И вся эта хитроумная схема стала понятна следствию, видимо, с помощью голоса свыше! Иначе трудно объяснить и озарения по части определения виновных при полном отсутствии доказательств, и хронологические нестыковки, указанные адвокатом Котова в апелляционной жалобе в Московский городской суд. Адвокат Эдуард Чургулия пишет: «…В подтверждение доводов «обоснованности подозрения» суд ссылается на единственные показания потерпевшего – конкурсного управляющего Белокопыта А.В. (приступил к исполнению обязанностей после ухода из процедуры М.Котова, с 13 сентября 2017 года)… Свидетель Белокопыт А.В. был допрошен 14 августа 2018 года». Ссылок на показания других свидетелей, упоминающих Котова как пособника в хищении, в материалы ареста представлены не были, видимо, их просто нет! Выходит, «заочное» обвинение бывшему арбитражному управляющему предъявили спустя восемь дней (!) до того, как в деле появились хоть какие-то показания. (Заметим в скобках, что А. Белокопыт нигде не говорит о причастности М. Котова к совершению хищений.)

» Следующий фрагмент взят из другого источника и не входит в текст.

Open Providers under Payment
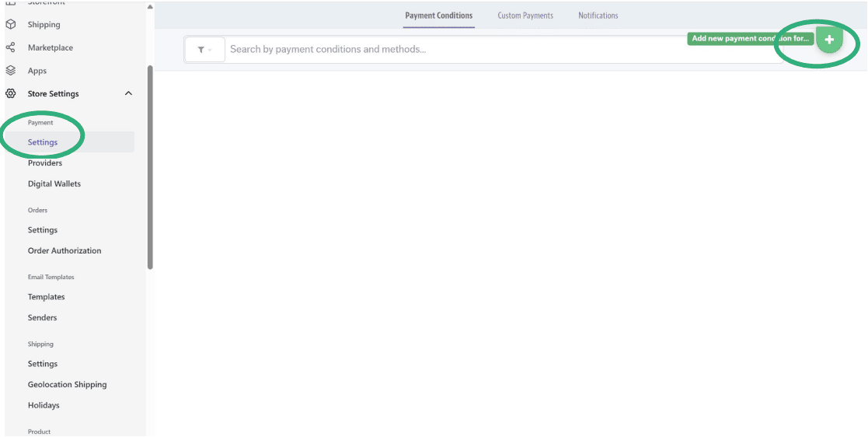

По версии следствия, вторая веская причина отправить Котова за решетку – последний скрывался от правоохранителей за пределами Российской Федерации. И тут опять начинается чехарда с датами. 7 августа экс-управляющего объявляют в розыск. Но до конца августа Котов находился в Москве, чему есть многочисленные свидетельства, и понятия не имел, что из честного человека превратился в разыскиваемого преступника. Более того, 12 августа Котов в Москве давал объяснения следователю СУ УМВД России по городу Омск по совершенно другому делу. Омский следователь тоже не знал, что беседует с преступником, находящимся в розыске. Хотя ему-то по службе положено знать такие вещи.
28 августа Котов спокойно улетел на отдых и лечение в Италию. И пограничники не предприняли никаких мер для его задержания. О том, что Котов стал фигурантом уголовного дела, своему доверителю сообщил адвокат Э.Чургулия в сентябре. Но официальных документов на тот момент не было и у адвоката. Копия постановления о привлечении М. Котова в качестве обвиняемого была получена адвокатом лишь 10 октября. 12 октября один из следователей следственной группы позвонил адвокату и сказал, что на 14 октября назначено заседание Мещанского суда по рассмотрению меры пресечения. Котов немедленно прервал отпуск и самостоятельно вернулся в Москву для участия в следственных действиях. 15 октября, также самостоятельно, безо всяких повесток, он явился в следственное управление. И отправился из управления прямиком на нары.
И, наконец, «вишенка на торте». Одним из аргументов следствия для ареста Котова является необходимость «дать юридическую оценку действиям Котова М.С.». А разве предъявление обвинения не является юридической оценкой? И зачем устроили весь сыр-бор, дать юридическую оценку? Это было бы смешно, если бы человек не сидел при этом в тюрьме. Есть некоторая надежда, что в итоге следствие разберется, было ли совершено преступление на самом деле. А если и было, то кто его совершил. Но уже ясно одно – мы опять ведем речь о правонарушении в сфере экономической деятельности.
Стало уже общим место писать, что подозреваемым по таким делам незачем сидеть в тюрьме. Они не представляют опасности для общества и не собираются скрываться и прятаться. Может быть, отправить Котова за решетку – это единственный способ попытаться добиться от него нужных показаний, когда уголовное дело, построенное на интуитивных догадках и смутных подозрениях, может затрещать по швам?